• Extracted entries:
———

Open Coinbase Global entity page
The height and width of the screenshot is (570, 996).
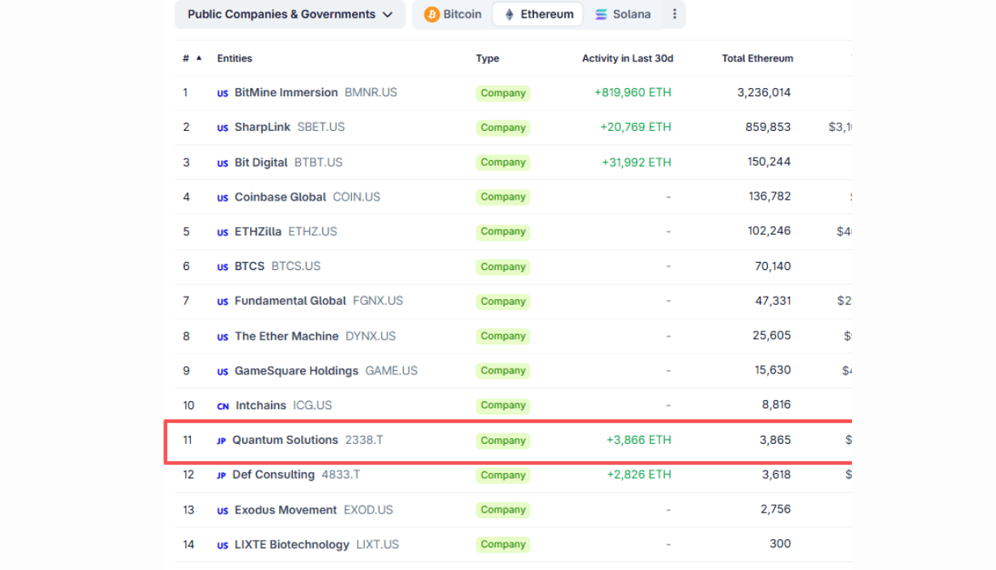coord(280,196)
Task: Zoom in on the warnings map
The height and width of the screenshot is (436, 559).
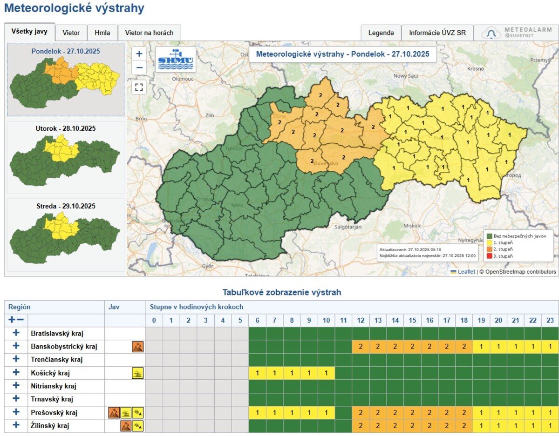Action: (x=139, y=54)
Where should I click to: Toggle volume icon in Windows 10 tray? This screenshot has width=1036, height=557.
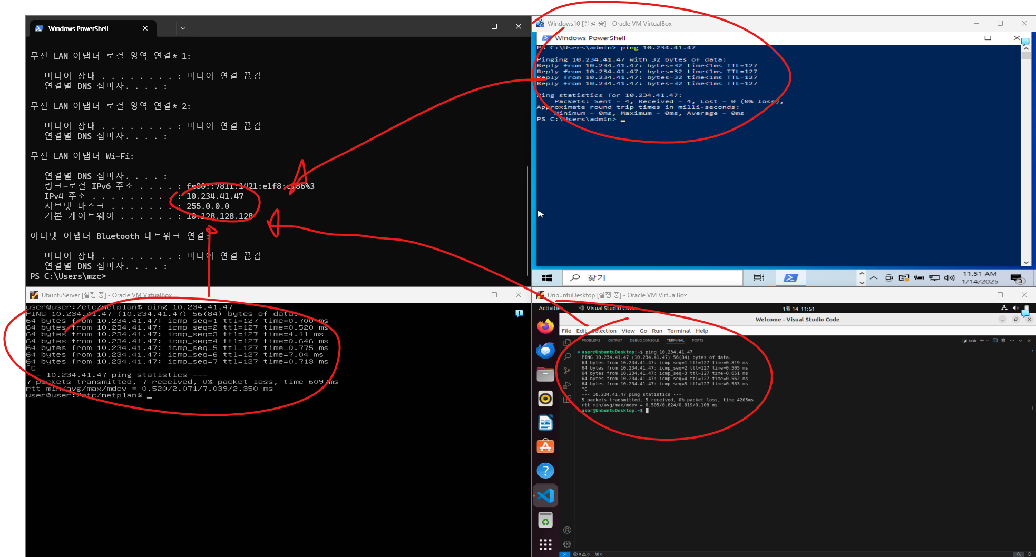[x=949, y=278]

———

• Work item:
Write out again the lines from the one with "The height and width of the screenshot is (436, 559)." through the end of the records exactly, without any of the pictures.

• Exercise output:
The height and width of the screenshot is (436, 559).
Action: (x=139, y=54)
Where should I click to: Toggle volume icon in Windows 10 tray? This screenshot has width=1036, height=557.
[x=949, y=278]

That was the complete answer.